■ **Assigned task**: Word for word, copy out every line of the records, omitting each picture.

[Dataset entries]

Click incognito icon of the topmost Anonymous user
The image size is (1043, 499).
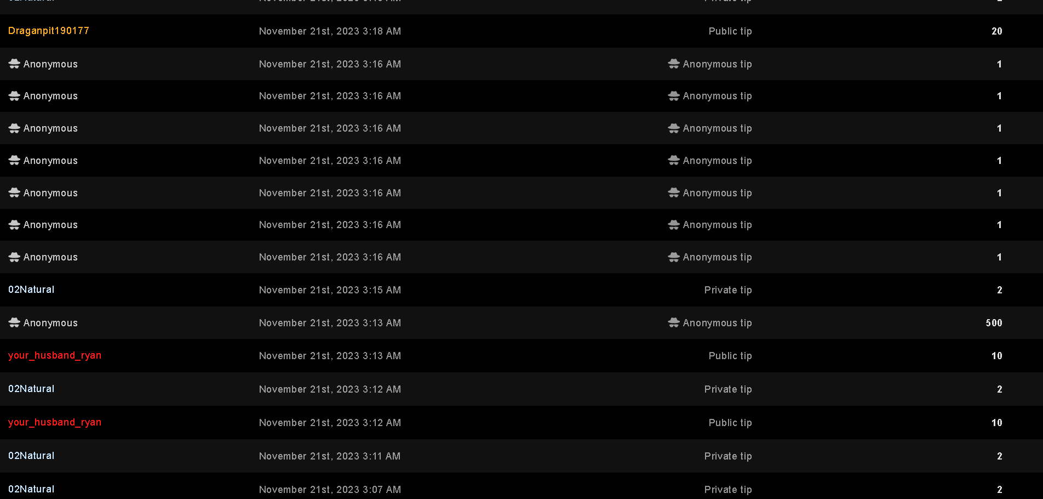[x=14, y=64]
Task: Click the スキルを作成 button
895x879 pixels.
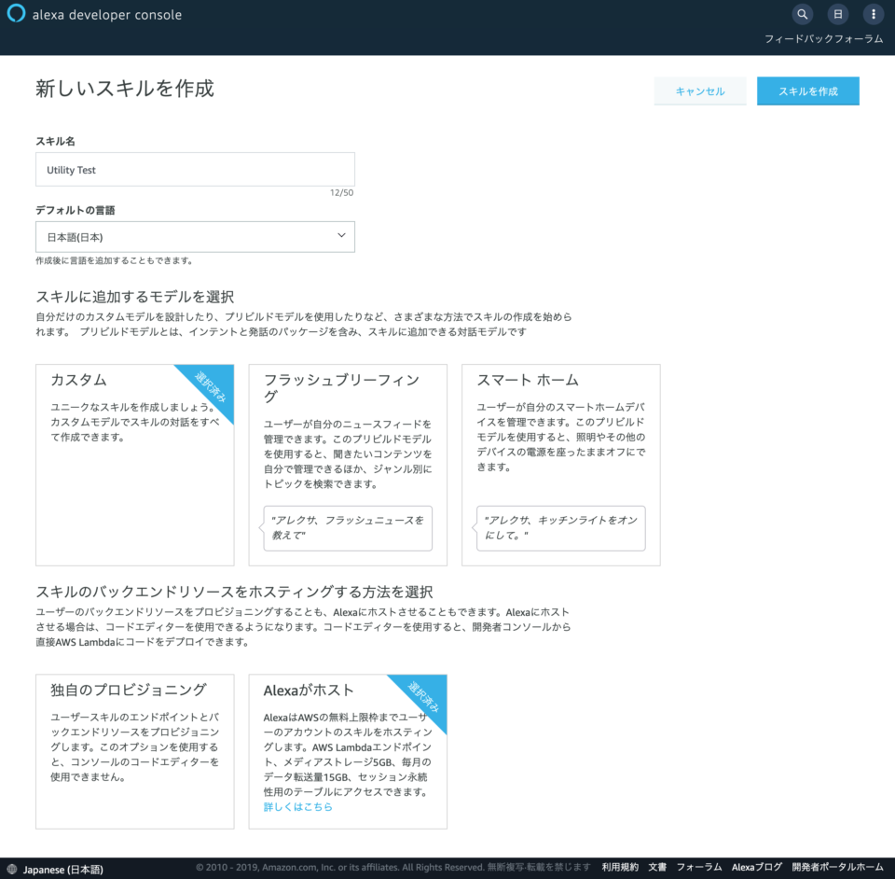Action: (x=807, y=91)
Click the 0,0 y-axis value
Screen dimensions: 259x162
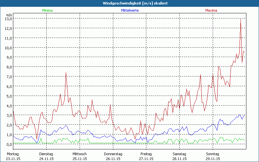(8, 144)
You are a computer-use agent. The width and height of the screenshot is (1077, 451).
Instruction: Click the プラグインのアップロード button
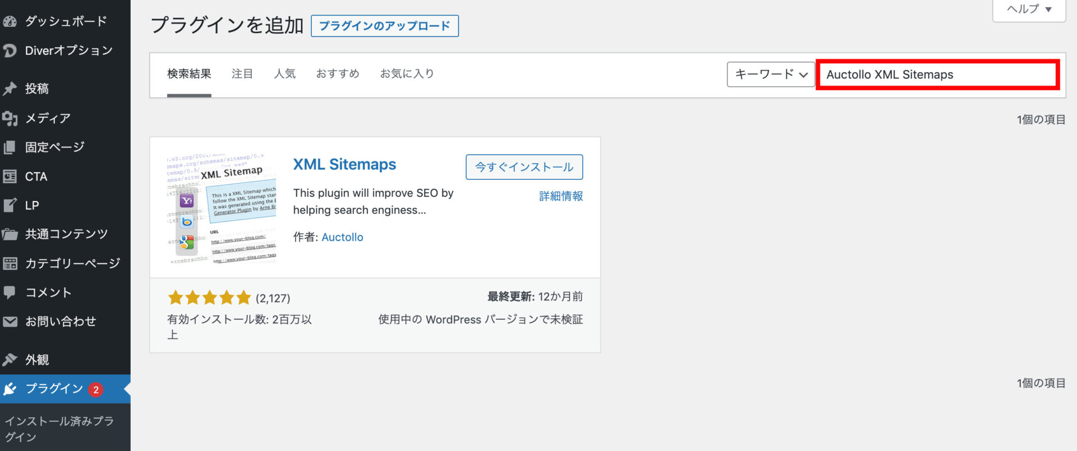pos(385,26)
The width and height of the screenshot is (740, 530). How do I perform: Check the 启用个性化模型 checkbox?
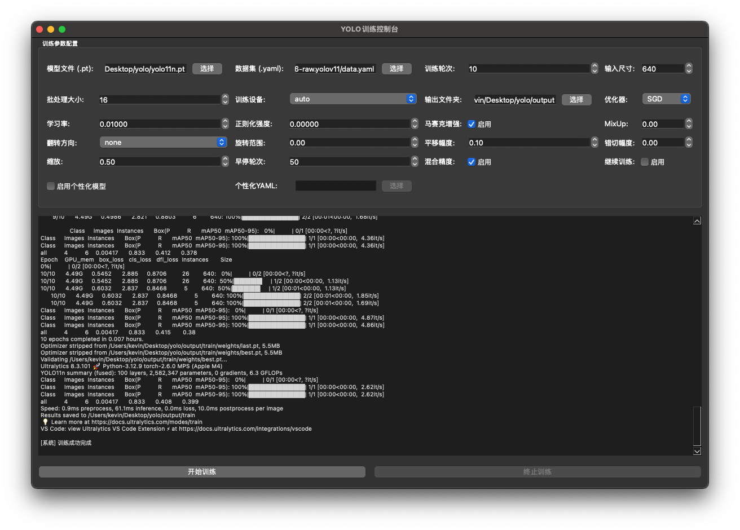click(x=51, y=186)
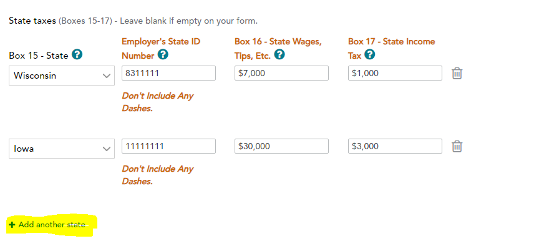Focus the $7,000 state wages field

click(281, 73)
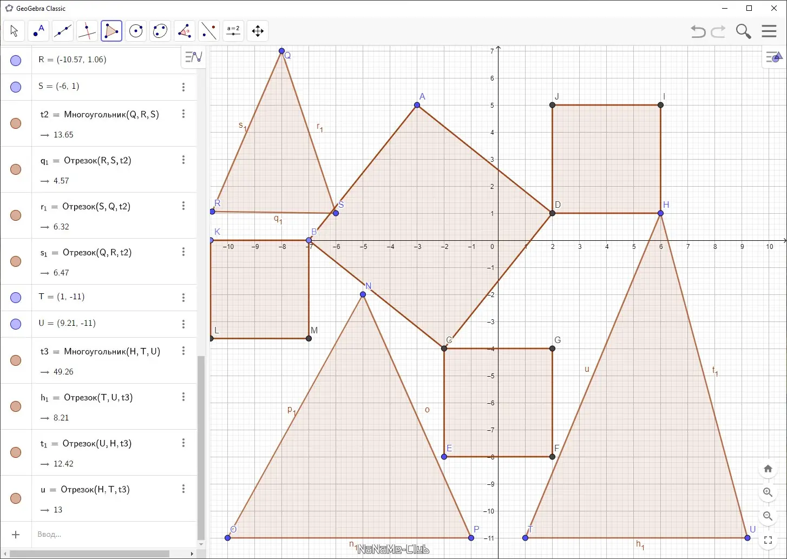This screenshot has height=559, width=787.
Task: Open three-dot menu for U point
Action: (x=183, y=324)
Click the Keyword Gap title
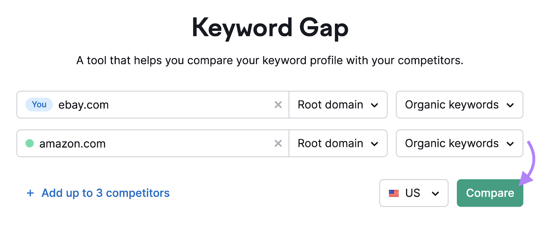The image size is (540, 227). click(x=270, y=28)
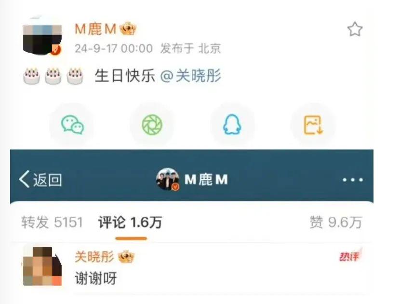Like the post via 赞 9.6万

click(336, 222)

■ **Problem solution**:
Click incognito icon of the topmost Anonymous user
The image size is (1043, 499).
[x=14, y=64]
Task: Click the スキルを作成 button
895x879 pixels.
Action: (x=807, y=91)
Click the 0,0 y-axis value
Screen dimensions: 259x162
(8, 144)
You are a computer-use agent. The width and height of the screenshot is (1077, 451).
Instruction: Click the プラグインのアップロード button
pos(385,26)
The width and height of the screenshot is (740, 530). How do I perform: Check the 启用个性化模型 checkbox?
click(x=51, y=186)
Focus the $7,000 state wages field

click(281, 73)
This screenshot has height=559, width=787.
Task: Open three-dot menu for U point
Action: (x=183, y=324)
Click the Keyword Gap title
The image size is (540, 227). click(x=270, y=28)
Like the post via 赞 9.6万

click(336, 222)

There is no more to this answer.